Bug 12530 - [REQ] Improve fuzzy using files being uploaded
Summary: [REQ] Improve fuzzy using files being uploaded
Status: NEW
Alias: None
Product: rsync
Classification: Unclassified
Component: core (show other bugs)
Version: 3.1.2
Hardware: All All
: P5 normal (vote)
Target Milestone: ---
Assignee: Wayne Davison
QA Contact: Rsync QA Contact
URL:
Keywords:
Depends on:
Blocks:
 
Reported: 2017-01-19 08:05 UTC by Ben RUBSON
Modified: 2023-10-17 16:21 UTC (History)
1 user (show)

See Also:


Attachments

Note You need to log in before you can comment on or make changes to this bug.
Description Ben RUBSON 2017-01-19 08:05:33 UTC
Hello,

Let's imagine the sender is uploading a bunch of files which are quite similar.
For example, the following dir :
/directory
|-backup1.iso
|-backup2.iso
|-backup3.iso
|-backup4.iso
|-backup5.iso

For the moment, if no remote fuzzy basis is found at the very beginning of the transfer, every file will be fully uploaded.
Goal would then be to improve rsync so that once the first file has been uploaded, fuzzy algorithm could look at this new file as a fuzzy basis file for the other new files arriving.
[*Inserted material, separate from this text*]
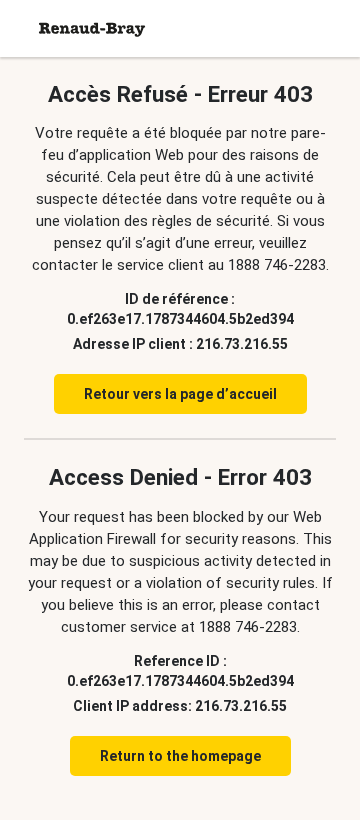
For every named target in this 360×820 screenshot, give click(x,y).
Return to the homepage (180, 756)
Same thing once the second file has been uploaded etc...
Perhaps it could be done once for all at the very beginning of the transfer, also taking the list of files which will be uploaded (sent by the sender), and their properties, to feed the fuzzy algorithm.

This would speed-up transfer in a number of situations.

Thank you very much !

Ben
Comment 1 Ulrich Sibilller 2023-10-17 16:21:58 UTC
I go one step further than this: rsync should not only look for a file to reference in fuzzy mode but also take into account what it transferred previously. So instead of throwing away any information it gathered for the first file once it is done it could keep the transfer information and reuse it. It would then
a) automatically fulfill you request by having the information for the first iso already
b) not rely on similarity by size and/or name only but on the data itself!

Of course this would increase memory usage but that's something the user can decide if it is worth or not.